We were at the school for two hours, during which I slipped into the slouching, smart-mouthed, bored student of my youth.  I was disruptive during the reading teacher’s presentation because I was joking back and forth across the table with another mother (who has made a cameo in prior blogs — the mother of our son’s future wife).  Later, I was whispering to the father of my son’s best guy friend (who also has made a cameo in prior blogs — he was the one in need of adult male bonding rituals after months at home with the kids).

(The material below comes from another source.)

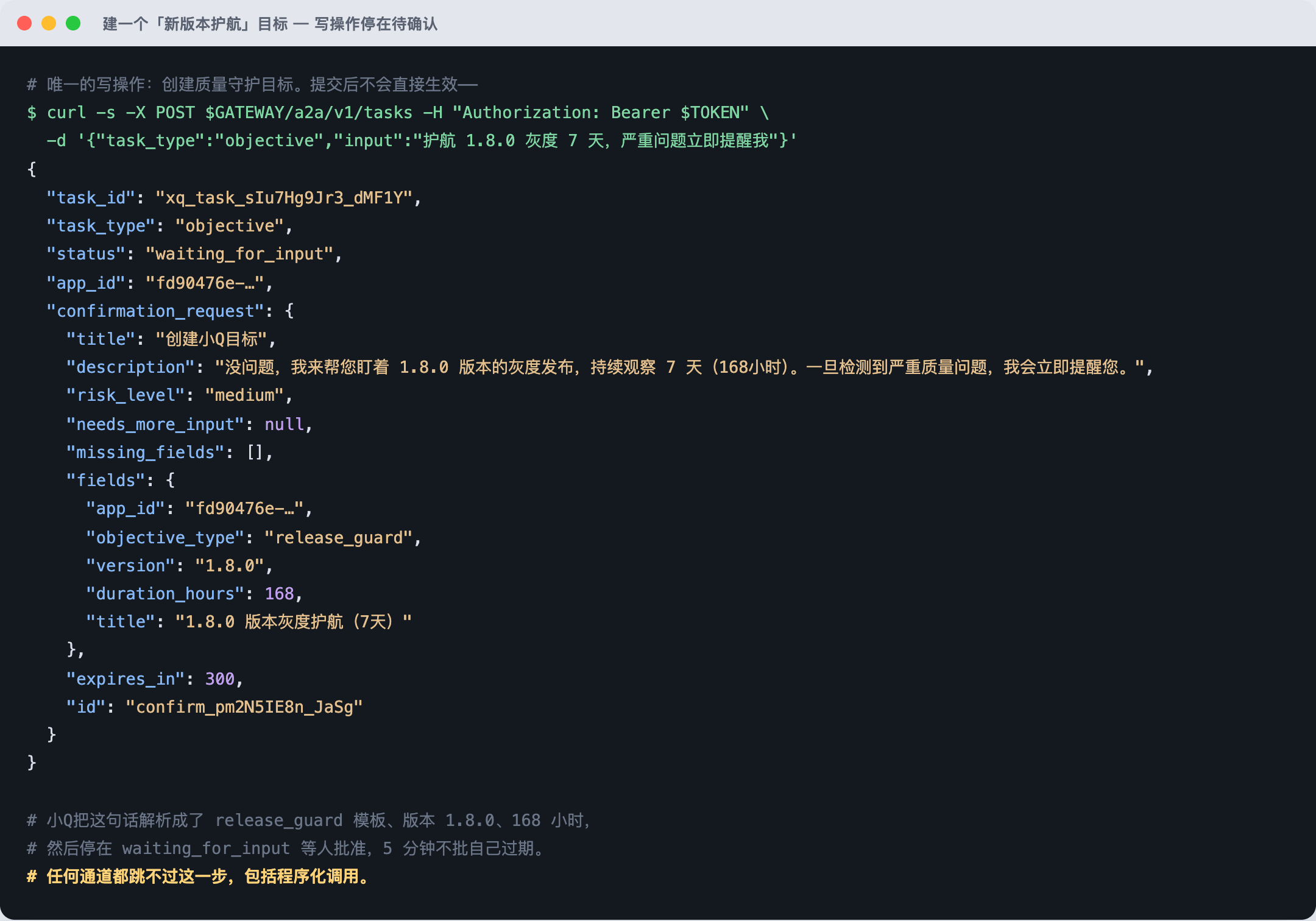
Task: Click the "release_guard" objective_type value
Action: point(339,538)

During the math teacher’s presentation, I was getting antsy and was counting ceiling tiles.  During the art and music presentation, which was last, I stared at the clock until there were ten minutes remaining and then I started packing up.   Just the kind of child that makes teachers leave teaching.

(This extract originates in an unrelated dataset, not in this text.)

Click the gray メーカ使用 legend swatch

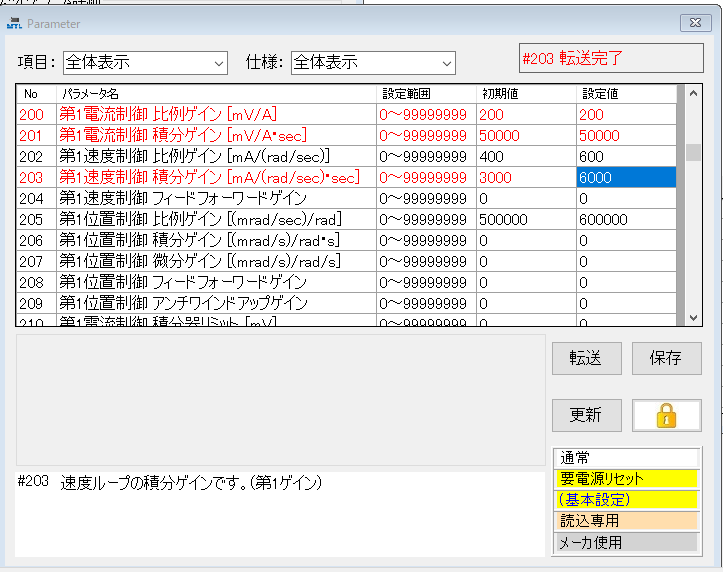[628, 543]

POB took notes throughout and asked pertinent questions.  She elicited smiles and positive reinforcement from the teachers.  She was like that as a kid.  Remember we’ve known each other since we were ten years old and I know that she always did her Hebrew school homework.  Her Hebrew school homework, for G-d’s sake (in a manner of speaking).

If there is a test on the details at the next parent teacher conference, POB will ace it and won’t let me peek at her paper.  I just know it.

My poor son.  I sure hope nature (POB’s genes) beats nurture (my overbearing personality) because otherwise he is toast.

Child is teacher to the parent

All of the talk of Hurricane Earl has my son asking about other types of natural disasters.  His questions are very specific:  why are there earthquakes in California and not in New York City (where we live)??  I didn’t want to tell him that earthquakes are possible in New York and we have had tremors before.  He is only 8 years-old after all and that could freak him out.

Where to begin?  So, I start with, “Not all the land under the oceans are connected.  And deep down, the earth is actually so hot and pressurized that it is liquid.  That is even true under dry land.  Sometimes, the pieces of land bump into each other and move apart and —- ”  My eight year-old son interrupts me, and says, “Oh, you mean plate tectonics?  It also causes mountain ranges.”

Well, all right then.  I actually thought I was doing a good job answering the question, way better than my answering of the Tampax question.  Apparently, I failed to give him new information even though I was essentially making up the connection between earthquakes and plate tectonics.

I knew there would come a time when my son knew more about stuff than I did.  I didn’t realize that it would happen when he is EIGHT YEARS OLD!!!!!  But don’t tell him that earthquakes can happen in New York City; he is still a little boy and might really get scared.